IRS blows off tips from whistleblowers

On Behalf of | Jun 23, 2012 | Uncategorized |

A few former employees of a company prepared a 32-page document for the Internal Revenue Service alleging that their former employer, Alliantgroup LP, helped its clients avoid taxes through false classification of salaries and other expenses under the tax deductible category of research.

An IRS whistleblower program, enacted by Congress in 2006 as a way to boost revenue, rejected those whistleblower claims about two years later, despite the fact that no IRS agents met with or discussed the claim with the whistleblowers. According to news sources, there was about $712.5 million in IRS tax credits that were falsely claimed by Alliantgroup LP clients. The whistleblowers, who could have received $210 million in compensation for their inside information, will instead receive nothing.

Apparently there are very few IRS whistleblowers who receive anything. There have been 1,300 whistleblower claims received by the tipster program since its inception and just three awards have been made. Knowledgeable sources say that the IRS whistleblower program is where insider information goes to die.

In a separate whistleblower claim against Cargill, the insider alleged that the company used inflated real estate appraisals to boost the amount of a charitable contribution when the property was sold. The whistleblower claim was denied without anyone at the IRS speaking to the whistleblower.

The IRS maintains that the issue is taxpayer confidentiality. The IRS claims that its tax audit agents could inadvertently reveal information about the taxpayer in question, and so do not speak to the whistleblowers.

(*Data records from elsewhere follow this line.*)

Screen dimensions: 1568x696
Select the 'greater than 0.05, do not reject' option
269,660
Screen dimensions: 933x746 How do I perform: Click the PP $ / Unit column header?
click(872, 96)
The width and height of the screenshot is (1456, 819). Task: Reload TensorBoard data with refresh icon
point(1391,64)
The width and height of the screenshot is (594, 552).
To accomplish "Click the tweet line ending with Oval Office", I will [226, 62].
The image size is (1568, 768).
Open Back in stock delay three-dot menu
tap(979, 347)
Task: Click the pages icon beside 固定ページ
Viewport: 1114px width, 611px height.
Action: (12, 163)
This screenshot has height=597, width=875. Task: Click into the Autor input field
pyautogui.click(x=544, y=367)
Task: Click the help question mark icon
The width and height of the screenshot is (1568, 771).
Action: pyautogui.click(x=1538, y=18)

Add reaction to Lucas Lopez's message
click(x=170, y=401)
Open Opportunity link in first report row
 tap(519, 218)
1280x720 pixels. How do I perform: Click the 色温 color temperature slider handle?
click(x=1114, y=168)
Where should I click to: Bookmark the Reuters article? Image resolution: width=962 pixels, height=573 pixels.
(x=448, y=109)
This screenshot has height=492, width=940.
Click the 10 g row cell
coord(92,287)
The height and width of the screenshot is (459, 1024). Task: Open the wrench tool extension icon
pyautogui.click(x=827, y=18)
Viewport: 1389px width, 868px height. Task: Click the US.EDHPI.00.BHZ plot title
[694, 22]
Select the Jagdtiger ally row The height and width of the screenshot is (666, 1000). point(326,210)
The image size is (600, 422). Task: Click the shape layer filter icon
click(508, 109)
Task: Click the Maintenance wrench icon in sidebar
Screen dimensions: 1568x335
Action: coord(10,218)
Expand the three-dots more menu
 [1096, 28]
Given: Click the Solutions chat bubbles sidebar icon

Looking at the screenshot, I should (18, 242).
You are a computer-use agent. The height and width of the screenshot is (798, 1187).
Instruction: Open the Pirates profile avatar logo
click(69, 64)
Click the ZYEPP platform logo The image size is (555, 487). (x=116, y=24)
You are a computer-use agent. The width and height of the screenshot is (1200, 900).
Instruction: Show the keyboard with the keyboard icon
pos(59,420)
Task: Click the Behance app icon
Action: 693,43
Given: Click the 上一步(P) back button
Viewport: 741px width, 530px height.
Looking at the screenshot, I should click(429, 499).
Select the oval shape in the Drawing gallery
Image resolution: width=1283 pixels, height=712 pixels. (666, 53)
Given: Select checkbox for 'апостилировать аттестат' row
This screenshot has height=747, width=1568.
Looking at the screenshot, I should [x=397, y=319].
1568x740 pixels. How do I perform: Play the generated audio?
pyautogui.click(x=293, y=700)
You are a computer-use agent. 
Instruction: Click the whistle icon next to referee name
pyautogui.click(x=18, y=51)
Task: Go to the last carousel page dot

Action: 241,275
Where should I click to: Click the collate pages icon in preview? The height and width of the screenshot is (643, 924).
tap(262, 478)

In the case of Alliantgroup LP, the company was charged with helping its clients reclassify high-end wage earners into approved tax credit categories. One example given in the news report quoted an Alliantgroup manager as saying, “Obviously in software design, purchasing has no qualification in R&D. I need you to decide whether we should modify the title or figure out a better job description.”

It seems as though the people who may need legal advice to press their case forward are not the company defendants, but rather the whistleblower plaintiffs that allege the tax credit irregularities and whose cases are not given adequate consideration.